Othello is a classic tragic hero that stands out as distinguished individual failing in the encounter with evil. Brought to us through Shakespeare’s genius, he compares in significance to other personalities including Oedipus, Macbeth, King Lear, Hamlet and other tragic heroes. This paper will focus on the explication of Othello as a tragic hero and his correspondence to the canons for tragic protagonists.

Othello and Aristotle’s Definition of Tragedy

To decide how well Othello fits into the mold of a tragic hero, one needs to accept in the first place a working definition of tragedy and tragic hero. The theorists exploring tragedy almost universally draw upon the classic account of this play variety in Aristotle’s Poetics. The prominent Greek philosopher defined a heroic tragedy in the following way: “A truly tragic plot is a disastrous reversal of fortune, coming, through his own fault, to a man of essentially noble quality, accompanied by the discovery that some other person or persons are not what they had seemed…[The] test of a great tragedy is its power to cleanse the beholders’ emotions through the pity and fear which it awakens in them” (Othello: the tragic hero).

This cleansing that is realised through pity and fear was termed catharsis and is an indispensable feature of any tragedy.

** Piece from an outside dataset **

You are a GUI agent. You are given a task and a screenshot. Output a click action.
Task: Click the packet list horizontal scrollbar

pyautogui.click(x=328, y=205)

Besides, a tragedy needs a character of noble quality, guilty of some kind of fault that brings about tragic events. A tragedy also has to present to the reader a plot possessing some logical unity and completion and the one that contains engaging action. Aristotle also specified that a tragedy has to include appropriate linguistic devices that serve to bring out its meaning (Time and the tragic hero).

Most critics stopped short of saying that Shakespeare was aware of Aristotelian theories and took them as a guide for writing (Time and the tragic hero; Djordjevic 2003). However,...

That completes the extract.